Work instructions: Below are the records; give again exactly the line with "Image resolution: width=678", the line with "Select the Valder team link", and each line that lies between them, and nothing besides.

Material provided:
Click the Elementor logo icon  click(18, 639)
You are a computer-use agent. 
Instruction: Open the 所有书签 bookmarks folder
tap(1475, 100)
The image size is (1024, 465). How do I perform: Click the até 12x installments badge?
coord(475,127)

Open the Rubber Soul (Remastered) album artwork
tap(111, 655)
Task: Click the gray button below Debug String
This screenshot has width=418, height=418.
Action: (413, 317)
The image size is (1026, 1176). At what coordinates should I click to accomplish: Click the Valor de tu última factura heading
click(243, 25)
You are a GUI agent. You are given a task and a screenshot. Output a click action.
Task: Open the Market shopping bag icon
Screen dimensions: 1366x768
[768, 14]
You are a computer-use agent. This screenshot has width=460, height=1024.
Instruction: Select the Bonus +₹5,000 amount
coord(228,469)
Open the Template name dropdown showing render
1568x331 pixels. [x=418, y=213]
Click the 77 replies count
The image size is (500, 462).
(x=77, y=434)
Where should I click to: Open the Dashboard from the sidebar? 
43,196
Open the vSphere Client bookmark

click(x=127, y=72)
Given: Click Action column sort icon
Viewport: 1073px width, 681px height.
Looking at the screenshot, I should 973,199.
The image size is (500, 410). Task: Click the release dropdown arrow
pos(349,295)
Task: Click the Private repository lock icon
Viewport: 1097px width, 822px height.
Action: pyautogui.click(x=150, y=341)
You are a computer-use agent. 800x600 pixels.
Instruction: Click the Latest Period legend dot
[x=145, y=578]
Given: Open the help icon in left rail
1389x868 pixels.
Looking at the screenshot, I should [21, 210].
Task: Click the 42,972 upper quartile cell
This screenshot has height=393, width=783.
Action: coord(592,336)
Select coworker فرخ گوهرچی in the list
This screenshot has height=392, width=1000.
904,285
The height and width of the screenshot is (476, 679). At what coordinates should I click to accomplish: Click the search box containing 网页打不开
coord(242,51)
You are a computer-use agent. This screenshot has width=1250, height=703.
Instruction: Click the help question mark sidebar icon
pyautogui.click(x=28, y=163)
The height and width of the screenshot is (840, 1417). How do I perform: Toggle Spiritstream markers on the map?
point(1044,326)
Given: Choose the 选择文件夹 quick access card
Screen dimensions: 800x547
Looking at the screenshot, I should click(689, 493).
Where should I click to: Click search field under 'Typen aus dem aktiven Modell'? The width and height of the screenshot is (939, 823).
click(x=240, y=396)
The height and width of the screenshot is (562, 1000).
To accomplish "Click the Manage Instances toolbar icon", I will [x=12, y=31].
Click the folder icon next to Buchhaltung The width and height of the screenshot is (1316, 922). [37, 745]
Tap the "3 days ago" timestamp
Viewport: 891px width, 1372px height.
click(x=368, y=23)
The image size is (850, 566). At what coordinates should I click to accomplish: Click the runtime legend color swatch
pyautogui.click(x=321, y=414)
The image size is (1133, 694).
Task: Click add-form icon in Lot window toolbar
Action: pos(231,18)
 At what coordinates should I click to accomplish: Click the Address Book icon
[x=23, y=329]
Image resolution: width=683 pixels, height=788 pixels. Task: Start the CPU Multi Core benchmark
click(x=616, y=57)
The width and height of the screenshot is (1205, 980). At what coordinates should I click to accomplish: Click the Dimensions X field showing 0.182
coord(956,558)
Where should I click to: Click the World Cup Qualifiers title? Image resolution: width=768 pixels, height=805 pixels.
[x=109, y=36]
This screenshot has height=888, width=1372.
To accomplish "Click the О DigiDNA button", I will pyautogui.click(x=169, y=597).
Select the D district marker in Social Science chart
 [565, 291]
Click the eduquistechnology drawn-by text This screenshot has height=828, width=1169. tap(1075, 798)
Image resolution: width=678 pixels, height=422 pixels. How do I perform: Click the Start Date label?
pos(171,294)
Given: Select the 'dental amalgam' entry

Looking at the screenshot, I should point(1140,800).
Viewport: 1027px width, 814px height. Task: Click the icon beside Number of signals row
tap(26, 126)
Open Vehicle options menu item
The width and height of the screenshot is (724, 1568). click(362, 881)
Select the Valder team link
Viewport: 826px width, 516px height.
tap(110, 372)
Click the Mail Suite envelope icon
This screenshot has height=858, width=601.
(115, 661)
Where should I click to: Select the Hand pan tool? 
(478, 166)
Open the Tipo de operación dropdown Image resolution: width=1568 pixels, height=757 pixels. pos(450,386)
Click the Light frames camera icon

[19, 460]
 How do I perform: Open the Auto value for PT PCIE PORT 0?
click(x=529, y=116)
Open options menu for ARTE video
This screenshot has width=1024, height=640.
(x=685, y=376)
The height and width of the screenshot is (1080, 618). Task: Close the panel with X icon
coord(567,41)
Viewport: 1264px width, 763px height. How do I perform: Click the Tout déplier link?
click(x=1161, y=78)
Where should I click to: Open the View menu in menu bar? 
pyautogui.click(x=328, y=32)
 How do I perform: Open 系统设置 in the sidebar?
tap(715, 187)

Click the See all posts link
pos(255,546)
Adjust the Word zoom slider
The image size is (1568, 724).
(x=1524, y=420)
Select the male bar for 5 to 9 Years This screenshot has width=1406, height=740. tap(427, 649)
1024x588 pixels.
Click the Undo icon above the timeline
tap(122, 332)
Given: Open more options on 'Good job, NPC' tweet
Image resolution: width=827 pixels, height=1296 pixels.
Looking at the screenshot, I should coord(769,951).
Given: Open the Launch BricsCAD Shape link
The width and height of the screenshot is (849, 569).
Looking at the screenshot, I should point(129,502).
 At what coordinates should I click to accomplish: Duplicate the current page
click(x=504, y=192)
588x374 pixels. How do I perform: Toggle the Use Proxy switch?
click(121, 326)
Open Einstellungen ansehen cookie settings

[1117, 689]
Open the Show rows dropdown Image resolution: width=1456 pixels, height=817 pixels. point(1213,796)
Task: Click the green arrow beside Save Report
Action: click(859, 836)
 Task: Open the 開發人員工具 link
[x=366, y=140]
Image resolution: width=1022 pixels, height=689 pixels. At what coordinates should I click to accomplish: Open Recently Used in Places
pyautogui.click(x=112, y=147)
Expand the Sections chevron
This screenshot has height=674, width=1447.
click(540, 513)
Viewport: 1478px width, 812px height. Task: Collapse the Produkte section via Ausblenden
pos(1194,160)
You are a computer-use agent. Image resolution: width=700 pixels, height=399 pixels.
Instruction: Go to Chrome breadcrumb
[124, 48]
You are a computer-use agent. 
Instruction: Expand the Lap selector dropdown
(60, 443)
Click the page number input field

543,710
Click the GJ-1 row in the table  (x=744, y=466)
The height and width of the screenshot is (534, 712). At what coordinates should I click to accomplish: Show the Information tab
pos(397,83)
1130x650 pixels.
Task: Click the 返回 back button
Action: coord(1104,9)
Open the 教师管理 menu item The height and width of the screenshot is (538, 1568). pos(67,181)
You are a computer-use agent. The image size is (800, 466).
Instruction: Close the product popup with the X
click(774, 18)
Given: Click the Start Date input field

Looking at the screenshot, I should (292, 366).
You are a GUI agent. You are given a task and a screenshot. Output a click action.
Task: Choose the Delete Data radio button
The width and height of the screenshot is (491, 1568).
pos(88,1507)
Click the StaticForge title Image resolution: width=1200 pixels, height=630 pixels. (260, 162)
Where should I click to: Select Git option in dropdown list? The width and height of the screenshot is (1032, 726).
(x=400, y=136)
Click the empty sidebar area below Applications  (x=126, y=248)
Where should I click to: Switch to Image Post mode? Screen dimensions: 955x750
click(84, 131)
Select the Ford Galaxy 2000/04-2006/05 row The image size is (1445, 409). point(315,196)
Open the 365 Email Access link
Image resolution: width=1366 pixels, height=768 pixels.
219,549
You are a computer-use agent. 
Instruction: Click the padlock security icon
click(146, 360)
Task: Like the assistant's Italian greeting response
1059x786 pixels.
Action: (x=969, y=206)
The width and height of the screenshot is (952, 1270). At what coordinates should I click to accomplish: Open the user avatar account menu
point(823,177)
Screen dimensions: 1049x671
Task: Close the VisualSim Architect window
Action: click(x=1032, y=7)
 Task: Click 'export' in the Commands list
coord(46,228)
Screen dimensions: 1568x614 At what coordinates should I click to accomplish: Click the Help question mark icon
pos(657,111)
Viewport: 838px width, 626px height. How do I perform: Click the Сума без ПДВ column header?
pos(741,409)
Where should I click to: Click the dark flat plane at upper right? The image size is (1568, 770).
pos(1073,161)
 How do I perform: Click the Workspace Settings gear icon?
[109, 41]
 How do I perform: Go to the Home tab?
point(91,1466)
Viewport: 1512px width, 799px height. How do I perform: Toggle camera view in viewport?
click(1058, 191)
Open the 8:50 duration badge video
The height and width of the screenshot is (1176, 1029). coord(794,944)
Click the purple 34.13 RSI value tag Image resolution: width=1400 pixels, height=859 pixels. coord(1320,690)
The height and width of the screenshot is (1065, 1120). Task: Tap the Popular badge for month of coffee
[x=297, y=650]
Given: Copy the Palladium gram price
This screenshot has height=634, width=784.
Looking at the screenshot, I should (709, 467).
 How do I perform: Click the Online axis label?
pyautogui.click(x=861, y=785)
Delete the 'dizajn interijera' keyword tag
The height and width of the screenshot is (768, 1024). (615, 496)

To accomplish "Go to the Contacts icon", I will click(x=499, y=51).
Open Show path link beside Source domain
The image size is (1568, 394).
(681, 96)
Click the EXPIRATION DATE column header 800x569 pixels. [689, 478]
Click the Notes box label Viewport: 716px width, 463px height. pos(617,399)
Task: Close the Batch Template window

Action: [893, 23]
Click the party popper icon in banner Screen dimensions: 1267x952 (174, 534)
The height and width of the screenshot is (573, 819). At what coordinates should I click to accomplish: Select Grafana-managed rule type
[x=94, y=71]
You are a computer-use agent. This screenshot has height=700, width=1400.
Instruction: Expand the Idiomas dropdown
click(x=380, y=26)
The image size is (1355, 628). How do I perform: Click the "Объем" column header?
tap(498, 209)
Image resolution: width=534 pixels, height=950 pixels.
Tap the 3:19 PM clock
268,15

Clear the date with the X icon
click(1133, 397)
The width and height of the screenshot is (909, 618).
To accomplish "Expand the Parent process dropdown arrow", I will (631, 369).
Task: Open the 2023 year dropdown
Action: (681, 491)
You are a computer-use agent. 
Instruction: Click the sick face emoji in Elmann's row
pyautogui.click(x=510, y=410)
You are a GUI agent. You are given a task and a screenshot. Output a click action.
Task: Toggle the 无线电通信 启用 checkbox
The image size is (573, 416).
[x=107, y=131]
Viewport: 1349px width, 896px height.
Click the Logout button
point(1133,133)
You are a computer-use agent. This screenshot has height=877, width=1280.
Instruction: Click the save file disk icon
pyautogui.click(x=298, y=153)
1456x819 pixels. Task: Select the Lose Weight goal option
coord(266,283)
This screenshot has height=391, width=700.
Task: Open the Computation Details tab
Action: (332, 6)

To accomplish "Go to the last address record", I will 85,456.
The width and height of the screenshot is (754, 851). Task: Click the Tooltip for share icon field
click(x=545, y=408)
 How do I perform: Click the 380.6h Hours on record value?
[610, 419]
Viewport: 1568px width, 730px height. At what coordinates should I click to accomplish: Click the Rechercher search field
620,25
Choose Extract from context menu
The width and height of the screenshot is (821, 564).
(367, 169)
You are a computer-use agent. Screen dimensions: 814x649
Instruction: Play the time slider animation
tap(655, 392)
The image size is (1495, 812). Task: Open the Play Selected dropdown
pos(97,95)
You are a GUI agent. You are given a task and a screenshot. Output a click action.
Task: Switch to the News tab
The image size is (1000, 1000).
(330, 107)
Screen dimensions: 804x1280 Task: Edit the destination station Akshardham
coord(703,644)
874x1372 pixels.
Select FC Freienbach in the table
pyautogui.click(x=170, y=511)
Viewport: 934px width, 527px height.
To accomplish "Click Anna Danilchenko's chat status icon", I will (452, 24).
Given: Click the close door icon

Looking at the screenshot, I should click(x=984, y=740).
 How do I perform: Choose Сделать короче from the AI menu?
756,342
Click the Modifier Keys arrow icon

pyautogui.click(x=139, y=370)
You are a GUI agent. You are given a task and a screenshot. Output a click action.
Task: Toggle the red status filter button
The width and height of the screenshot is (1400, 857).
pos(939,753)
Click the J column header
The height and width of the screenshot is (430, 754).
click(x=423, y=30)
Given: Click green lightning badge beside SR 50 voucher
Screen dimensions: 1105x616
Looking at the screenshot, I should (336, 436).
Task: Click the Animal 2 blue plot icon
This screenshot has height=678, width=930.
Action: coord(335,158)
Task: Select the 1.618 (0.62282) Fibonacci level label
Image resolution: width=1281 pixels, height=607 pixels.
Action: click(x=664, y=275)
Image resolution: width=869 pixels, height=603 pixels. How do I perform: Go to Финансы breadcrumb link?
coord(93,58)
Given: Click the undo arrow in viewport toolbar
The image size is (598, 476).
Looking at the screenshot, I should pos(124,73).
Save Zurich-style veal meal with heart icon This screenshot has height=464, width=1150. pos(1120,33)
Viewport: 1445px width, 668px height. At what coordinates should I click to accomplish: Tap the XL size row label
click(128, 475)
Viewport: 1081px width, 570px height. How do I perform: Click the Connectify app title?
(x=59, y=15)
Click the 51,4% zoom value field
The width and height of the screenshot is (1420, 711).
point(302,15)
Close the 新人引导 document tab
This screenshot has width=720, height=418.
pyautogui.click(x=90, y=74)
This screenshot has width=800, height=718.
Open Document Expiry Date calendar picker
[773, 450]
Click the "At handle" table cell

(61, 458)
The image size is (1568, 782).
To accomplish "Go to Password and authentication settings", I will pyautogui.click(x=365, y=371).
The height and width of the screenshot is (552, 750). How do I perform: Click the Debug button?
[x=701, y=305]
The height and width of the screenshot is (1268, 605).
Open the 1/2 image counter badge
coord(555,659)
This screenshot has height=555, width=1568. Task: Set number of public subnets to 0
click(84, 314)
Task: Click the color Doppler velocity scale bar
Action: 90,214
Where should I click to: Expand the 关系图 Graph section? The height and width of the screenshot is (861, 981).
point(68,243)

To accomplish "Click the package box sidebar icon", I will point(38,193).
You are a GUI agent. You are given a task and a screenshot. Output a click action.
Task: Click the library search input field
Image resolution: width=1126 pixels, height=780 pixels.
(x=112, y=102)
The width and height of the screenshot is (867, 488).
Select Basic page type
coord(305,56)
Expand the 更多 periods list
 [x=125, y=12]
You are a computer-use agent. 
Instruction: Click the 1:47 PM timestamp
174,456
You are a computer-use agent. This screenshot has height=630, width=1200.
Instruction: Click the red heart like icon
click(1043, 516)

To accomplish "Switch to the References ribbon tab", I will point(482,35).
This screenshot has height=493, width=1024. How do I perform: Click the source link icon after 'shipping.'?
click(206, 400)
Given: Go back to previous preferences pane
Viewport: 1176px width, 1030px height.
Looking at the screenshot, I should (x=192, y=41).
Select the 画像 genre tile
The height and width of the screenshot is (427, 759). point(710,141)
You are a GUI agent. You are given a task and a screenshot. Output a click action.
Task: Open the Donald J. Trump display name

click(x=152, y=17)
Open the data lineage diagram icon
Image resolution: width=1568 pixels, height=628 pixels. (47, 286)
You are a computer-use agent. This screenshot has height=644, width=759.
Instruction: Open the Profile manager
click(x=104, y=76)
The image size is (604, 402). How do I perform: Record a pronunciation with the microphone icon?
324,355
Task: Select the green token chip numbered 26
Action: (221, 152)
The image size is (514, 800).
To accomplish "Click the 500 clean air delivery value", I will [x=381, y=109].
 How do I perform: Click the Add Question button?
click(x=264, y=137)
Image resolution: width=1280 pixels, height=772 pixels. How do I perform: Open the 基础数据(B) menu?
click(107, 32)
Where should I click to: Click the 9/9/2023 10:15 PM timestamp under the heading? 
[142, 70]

Your response:
Image resolution: width=678 pixels, height=422 pixels. How do I perform: Click the Start Date label?
pos(171,294)
Given: Select the 'dental amalgam' entry

Looking at the screenshot, I should point(1140,800).
Viewport: 1027px width, 814px height. Task: Click the icon beside Number of signals row
tap(26, 126)
Open Vehicle options menu item
The width and height of the screenshot is (724, 1568). click(362, 881)
Select the Valder team link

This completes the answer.